Congressional Republicans supporting the bill sharply criticize the use of ESG factors in retirement plan investment decisions as politically motivated and contrary to ERISA’s fiduciary standards. These critics say any regulation encouraging plan fiduciaries to consider ESG factors is inappropriate and could allow fiduciaries to subordinate participants’ financial interests. Democrats largely support ESG options, arguing that such factors are just as material as traditional financial considerations.

DOL’s ESG agenda continues apace

DOL hopes to finalize by year-end an October 2021 proposal to give fiduciaries more flexibility to consider ESG factors when selecting investment options and making proxy-voting decisions. The proposal would also lift the restrictions on investments that incorporate nonpecuniary factors from being considered qualified default investment alternatives (QDIAs).
 

DOL also is mulling whether to propose additional rules to protect retirement savings from climate-related threats. In a February request for information (RFI), DOL asked about the impact of climate change on a variety of savings arrangements, including ERISA plans, IRAs and the federal government’s Thrift Savings Plan (TSP). Last month, the TSP — the nation's largest DC retirement plan — opened a limited mutual fund window allowing enrollees to select sustainable funds in addition the plan’s core investment options.

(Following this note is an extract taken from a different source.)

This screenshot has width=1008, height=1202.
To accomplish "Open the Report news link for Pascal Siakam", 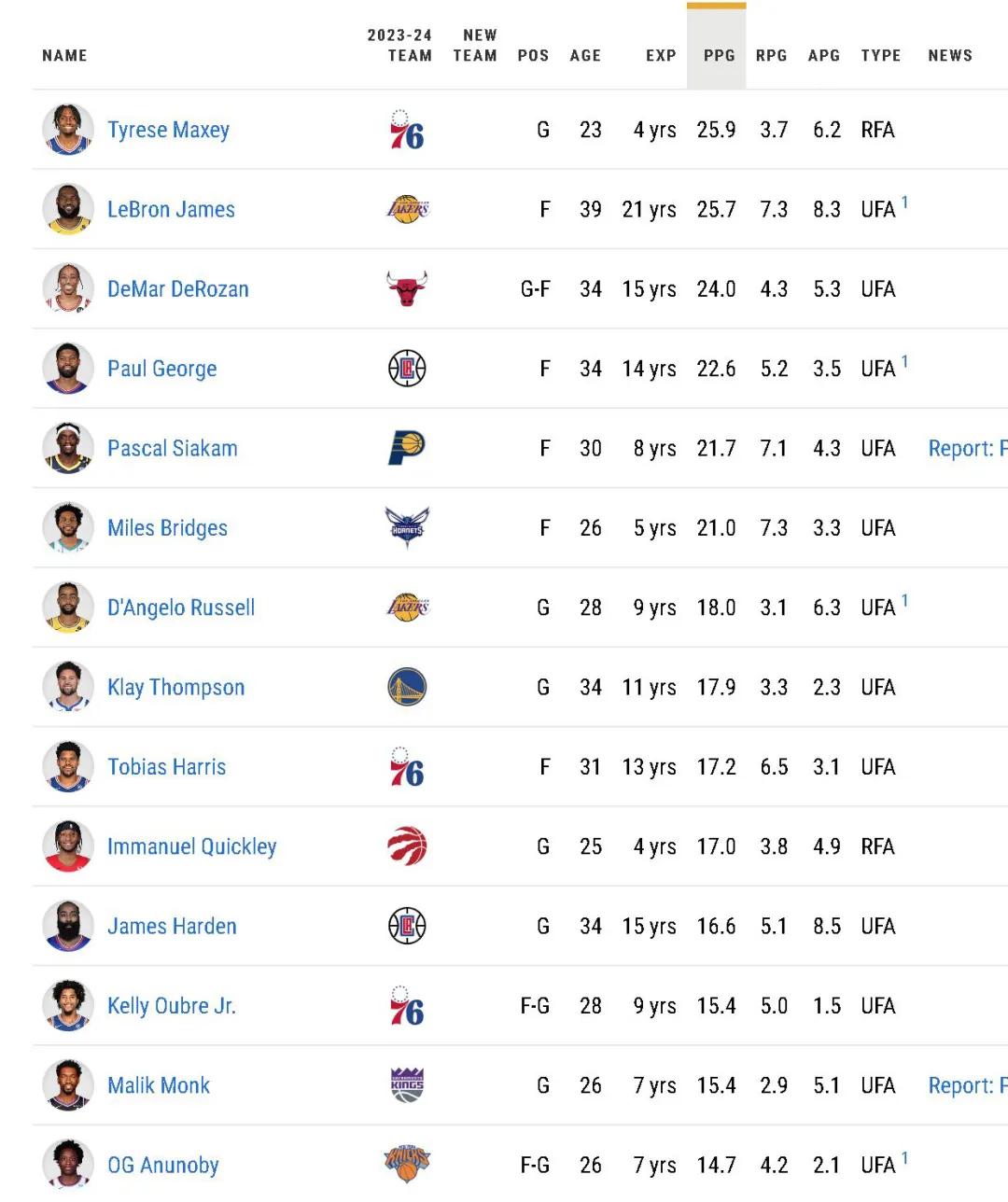I will point(968,448).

Battle over cryptocurrency investments in DC plans

DOL warned earlier this year that 401(k) plan fiduciaries should “exercise extreme care” when considering cryptocurrency as a potential investment option. Although DOL stopped short of saying cryptocurrency is inherently imprudent, the guidance prompted pushback in the form of a bill from Sen. Tommy Tuberville, R-AL. The Financial Freedom Act (S 4147) would clarify that ERISA’s fiduciary standards do not limit DC plan fiduciaries’ ability to select any particular types of investment, as long as participants can choose from broad range of investment options. The bill would also prohibit DOL from issuing regulations or guidance limiting the types of investments that plan participants could invest in through brokerage windows.
 

Besides Tuberville’s legislation, a proposal under development by other Senate Republicans would amend ERISA’s fiduciary provisions to list specific “covered investments,” including digital assets, private equity and annuities. The proposal would let a 401(k) fiduciary offer these asset classes without any presumption that such investments are imprudent.

Related resources

Non-Mercer resources

  • S 4613, the Maximize Americans’ Retirement Security Act (Congress, July 26, 2022)
  • S 4147, the Financial Freedom Act (Congress, May 5, 2022)
  • Compliance Assistance Release 2022-01, 401(k) plan investments in cryptocurrencies (DOL, March 10, 2022)
  • RFI on possible agency actions to protect life savings and pensions from threats of climate-related financial risk (Federal Register, Feb. 14, 2022)
  • Proposed regulations, Prudence and loyalty in selecting plan investments and exercising shareholder rights (Federal Register, Oct. 14, 2021)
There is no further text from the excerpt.